> [Dataset extract]:
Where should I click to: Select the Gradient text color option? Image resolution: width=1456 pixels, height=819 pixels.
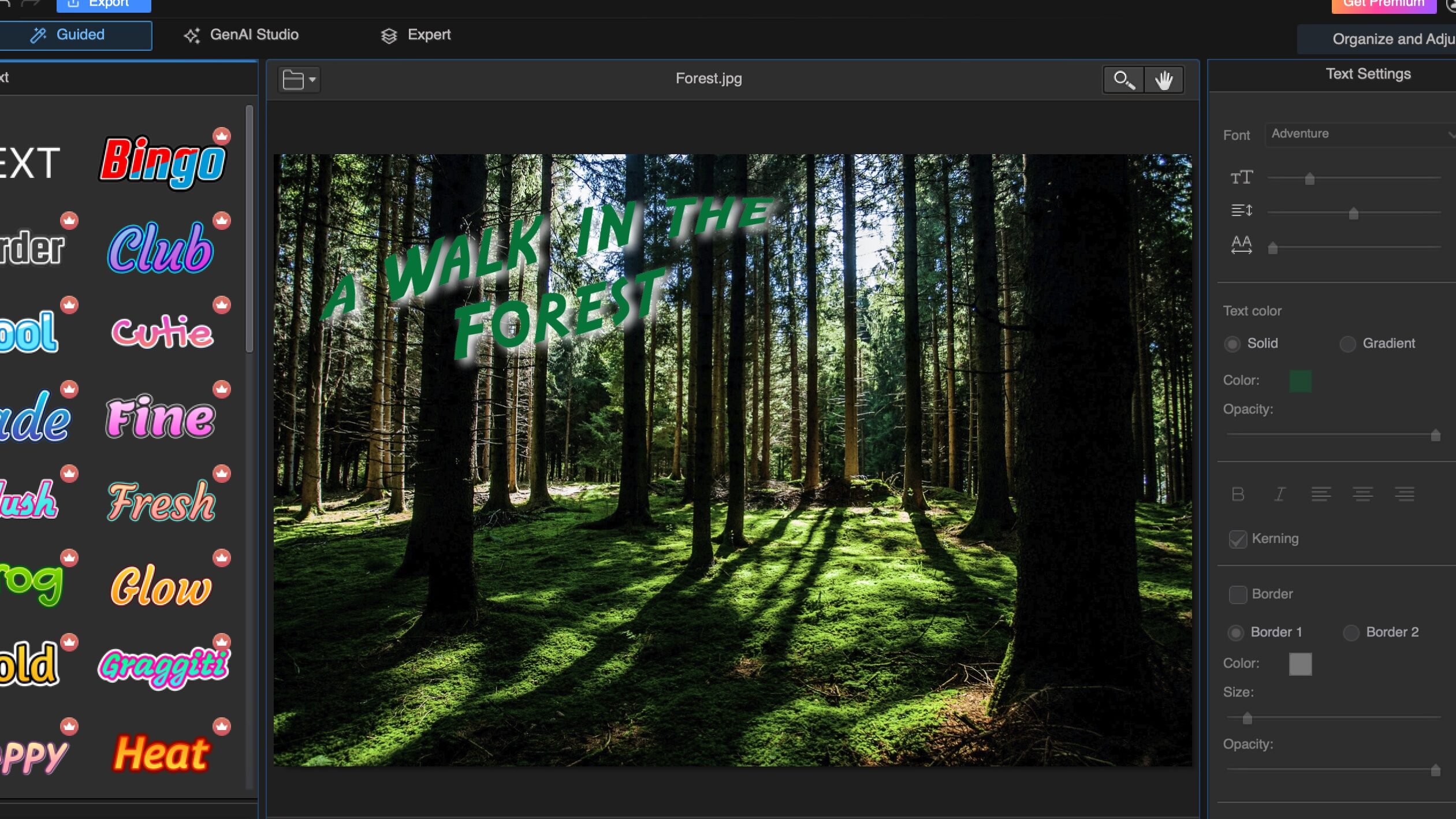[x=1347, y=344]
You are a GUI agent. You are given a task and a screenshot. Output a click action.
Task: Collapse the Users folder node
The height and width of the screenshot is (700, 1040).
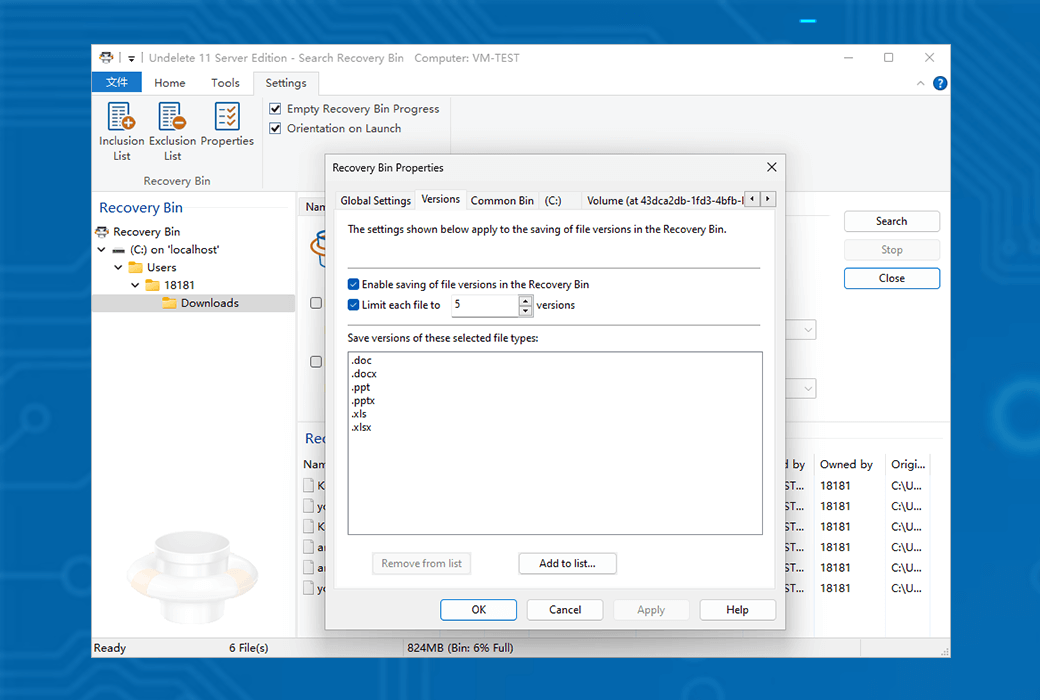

> [Goal of the exercise]:
Lay out each line of the data above as a row in a Markdown table with the columns "Row" and "Line," numbering the rows and skipping blank lines. Leave the pictures out of the table.

> [Result of this task]:
| Row | Line |
|---|---|
| 1 | Where should I click to: Select the Gradient text color option? Image resolution: width=1456 pixels, height=819 pixels. |
| 2 | [x=1347, y=344] |
| 3 | You are a GUI agent. You are given a task and a screenshot. Output a click action. |
| 4 | Task: Collapse the Users folder node |
| 5 | The height and width of the screenshot is (700, 1040). |